They tell a story down in Pembrokeshire of how the Welsh country-women once defeated an invading army. It was in the days of the Napoleonic wars when, on a winter's afternoon, four hostile ships appeared unexpectedly off Fishguard Bay. On board were fourteen hundred soldiers intent upon an invasion of Britain.
The wild country of the far west of Wales was in those days even more remote than it is now. In the neighbourhood were but three hundred militiamen, and the invaders had an easy task in landing at Llanwnda, about two miles away from modern Fishguard, in a charming sheltered inlet known as Careg Gwastad Bay.
But the gallant Welsh determined to drive out the invader. They were furious, and, armed with scythes and other farm implements, they quickly gathered together. For such firearms as they had there was little ammunition, so they stripped the roof of beautiful little St. David's Cathedral of its lead in order to make bullets.
And the women of the country followed their men.
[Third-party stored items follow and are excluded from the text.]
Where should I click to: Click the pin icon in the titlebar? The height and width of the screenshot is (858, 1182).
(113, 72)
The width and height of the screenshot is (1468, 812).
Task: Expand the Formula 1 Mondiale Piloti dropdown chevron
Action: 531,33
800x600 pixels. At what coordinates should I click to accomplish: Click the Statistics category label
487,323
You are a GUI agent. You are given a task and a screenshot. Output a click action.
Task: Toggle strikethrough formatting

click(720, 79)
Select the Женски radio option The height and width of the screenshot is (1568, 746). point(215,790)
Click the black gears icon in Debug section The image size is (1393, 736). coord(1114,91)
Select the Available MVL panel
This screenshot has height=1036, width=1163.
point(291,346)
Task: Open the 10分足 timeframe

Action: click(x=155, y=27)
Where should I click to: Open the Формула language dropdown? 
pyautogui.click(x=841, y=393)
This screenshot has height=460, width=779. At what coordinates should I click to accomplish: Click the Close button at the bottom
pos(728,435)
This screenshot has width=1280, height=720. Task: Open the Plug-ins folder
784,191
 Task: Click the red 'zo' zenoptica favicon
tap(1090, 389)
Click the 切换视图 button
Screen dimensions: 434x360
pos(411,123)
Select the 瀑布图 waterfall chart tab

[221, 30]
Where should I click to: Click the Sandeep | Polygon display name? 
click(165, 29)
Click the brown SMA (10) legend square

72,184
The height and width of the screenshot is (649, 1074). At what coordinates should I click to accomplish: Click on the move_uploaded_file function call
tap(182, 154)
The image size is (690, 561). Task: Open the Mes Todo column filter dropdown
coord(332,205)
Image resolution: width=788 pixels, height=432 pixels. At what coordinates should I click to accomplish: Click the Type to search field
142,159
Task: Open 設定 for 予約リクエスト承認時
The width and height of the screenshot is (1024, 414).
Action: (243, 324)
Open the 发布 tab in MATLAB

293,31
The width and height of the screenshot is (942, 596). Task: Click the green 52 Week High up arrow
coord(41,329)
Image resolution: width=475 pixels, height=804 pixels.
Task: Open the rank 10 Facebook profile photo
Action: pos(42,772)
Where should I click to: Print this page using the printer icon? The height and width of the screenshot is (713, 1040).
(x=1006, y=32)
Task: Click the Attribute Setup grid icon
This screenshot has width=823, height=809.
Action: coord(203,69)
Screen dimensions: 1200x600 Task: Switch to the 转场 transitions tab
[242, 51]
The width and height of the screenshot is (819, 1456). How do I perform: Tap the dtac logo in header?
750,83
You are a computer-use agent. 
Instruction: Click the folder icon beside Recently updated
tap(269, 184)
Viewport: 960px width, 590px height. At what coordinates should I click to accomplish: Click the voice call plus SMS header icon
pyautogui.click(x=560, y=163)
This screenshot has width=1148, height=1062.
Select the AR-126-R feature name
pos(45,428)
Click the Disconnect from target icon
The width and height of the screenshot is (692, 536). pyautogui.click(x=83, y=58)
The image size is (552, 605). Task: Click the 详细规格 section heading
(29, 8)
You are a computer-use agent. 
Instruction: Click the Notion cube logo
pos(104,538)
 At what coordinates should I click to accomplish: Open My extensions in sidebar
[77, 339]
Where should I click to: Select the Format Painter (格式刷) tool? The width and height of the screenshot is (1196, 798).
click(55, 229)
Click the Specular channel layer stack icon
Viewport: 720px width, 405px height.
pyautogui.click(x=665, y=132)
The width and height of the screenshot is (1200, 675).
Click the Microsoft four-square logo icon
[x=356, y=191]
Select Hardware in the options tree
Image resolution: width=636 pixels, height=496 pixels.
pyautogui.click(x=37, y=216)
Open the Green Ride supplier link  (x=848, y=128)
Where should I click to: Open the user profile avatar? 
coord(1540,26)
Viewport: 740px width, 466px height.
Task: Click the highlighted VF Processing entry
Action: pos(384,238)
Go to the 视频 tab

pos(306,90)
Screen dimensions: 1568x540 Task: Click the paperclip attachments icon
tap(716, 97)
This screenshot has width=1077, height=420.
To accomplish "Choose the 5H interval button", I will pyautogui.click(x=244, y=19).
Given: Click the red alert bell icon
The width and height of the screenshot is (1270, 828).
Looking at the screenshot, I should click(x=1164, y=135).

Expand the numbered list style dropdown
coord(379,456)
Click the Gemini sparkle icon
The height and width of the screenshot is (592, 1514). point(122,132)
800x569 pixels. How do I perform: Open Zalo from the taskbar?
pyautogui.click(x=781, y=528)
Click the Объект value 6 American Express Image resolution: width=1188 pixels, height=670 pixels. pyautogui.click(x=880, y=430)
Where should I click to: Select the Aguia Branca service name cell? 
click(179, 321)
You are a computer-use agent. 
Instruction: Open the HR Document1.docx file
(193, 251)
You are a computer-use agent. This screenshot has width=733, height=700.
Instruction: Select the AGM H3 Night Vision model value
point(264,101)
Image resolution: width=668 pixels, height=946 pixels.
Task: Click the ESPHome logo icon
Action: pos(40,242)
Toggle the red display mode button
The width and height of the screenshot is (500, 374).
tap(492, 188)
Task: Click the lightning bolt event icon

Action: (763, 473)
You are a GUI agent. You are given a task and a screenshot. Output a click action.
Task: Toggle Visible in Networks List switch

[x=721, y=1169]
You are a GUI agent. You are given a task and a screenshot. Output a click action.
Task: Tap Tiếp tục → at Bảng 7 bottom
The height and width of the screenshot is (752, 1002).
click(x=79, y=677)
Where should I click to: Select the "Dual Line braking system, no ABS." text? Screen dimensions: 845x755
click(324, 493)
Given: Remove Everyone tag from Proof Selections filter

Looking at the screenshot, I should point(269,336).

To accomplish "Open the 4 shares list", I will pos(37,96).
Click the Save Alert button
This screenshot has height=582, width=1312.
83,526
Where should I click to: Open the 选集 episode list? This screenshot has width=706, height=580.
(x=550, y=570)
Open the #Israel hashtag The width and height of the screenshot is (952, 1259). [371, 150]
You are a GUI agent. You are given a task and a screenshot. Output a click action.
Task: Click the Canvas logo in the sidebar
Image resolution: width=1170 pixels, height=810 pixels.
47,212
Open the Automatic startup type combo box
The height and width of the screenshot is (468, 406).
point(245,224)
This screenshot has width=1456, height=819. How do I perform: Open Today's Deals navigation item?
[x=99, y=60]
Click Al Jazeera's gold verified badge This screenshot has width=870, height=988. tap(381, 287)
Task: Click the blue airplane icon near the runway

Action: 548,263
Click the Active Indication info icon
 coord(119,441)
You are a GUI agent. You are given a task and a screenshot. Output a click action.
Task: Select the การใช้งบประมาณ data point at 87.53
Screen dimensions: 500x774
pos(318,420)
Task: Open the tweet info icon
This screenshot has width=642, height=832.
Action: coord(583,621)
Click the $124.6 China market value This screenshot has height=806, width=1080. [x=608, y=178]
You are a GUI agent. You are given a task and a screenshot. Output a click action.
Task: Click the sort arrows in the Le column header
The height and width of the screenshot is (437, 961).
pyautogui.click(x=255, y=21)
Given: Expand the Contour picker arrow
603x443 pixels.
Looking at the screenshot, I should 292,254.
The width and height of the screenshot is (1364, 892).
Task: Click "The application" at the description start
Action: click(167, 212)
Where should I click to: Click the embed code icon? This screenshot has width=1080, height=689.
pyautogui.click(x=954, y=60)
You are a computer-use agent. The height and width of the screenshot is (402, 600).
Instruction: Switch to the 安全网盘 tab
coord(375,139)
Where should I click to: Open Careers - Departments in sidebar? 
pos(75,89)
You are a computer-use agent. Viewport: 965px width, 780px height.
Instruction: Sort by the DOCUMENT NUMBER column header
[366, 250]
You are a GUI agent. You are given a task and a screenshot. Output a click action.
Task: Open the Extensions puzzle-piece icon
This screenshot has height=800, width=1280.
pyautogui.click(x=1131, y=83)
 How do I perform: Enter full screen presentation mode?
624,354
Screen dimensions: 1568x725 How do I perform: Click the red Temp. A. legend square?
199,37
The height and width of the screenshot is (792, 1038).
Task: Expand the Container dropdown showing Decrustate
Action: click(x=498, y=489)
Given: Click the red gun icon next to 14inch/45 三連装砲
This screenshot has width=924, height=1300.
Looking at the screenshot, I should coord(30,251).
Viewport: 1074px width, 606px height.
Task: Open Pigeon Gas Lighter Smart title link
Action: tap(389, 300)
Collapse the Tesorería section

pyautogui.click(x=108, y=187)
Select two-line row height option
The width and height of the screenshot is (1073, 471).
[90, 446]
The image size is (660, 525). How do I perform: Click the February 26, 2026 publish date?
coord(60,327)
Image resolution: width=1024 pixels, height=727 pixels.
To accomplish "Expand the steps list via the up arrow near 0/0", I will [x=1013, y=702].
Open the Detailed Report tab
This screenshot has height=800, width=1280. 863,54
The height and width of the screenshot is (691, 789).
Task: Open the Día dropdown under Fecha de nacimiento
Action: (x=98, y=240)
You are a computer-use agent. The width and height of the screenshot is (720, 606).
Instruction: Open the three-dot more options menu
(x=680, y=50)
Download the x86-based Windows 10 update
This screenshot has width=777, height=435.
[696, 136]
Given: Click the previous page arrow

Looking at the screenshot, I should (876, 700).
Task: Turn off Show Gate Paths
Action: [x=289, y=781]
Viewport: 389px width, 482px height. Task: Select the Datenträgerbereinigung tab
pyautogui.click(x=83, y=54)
Clad in their red cloaks and high black steeple-crowned hats, in the distance they had all the appearance of regular soldiers, and the leader of the defending forces was quick to realise this fact.
He marshalled them into something like military formation and marched them about in various places where they could be seen by the invading troops. Up and down hill the willing Welsh women trudged until darkness fell and they were tired out.
Meanwhile there was consternation in the invaders' camp. The commander knew that scarlet was the colour of our soldiers' uniform, and he could only conclude that overwhelming reinforcements were arriving from the interior. Believing his cause hopeless, he sent in a letter under a flag of truce to the British commander, offering to surrender, and within three days of landing the whole invading force was made prisoner.
There is an amazing sequel to this invasion, for it seems that most of the troops employed were criminals, released from French gaols, and other similar undesirable characters, and since they had failed in their primary object the French Government was none too anxious to have them back in France again, and refused to exchange them.
The British Government was no more pleased than the French to have so unsavoury a band of ruffians in its midst, and it had at last to force the Frenchmen to receive their own rogues back again. This was done by threatening that if the prisoners were not exchanged within a certain time they would be landed with arms on the coast of Brittany and left to do their worst.
The French preferred to have them in control and exchanges were promptly arranged, the discomfited invaders going back, it is assumed, to the safety of the French prisons from which they had been brought.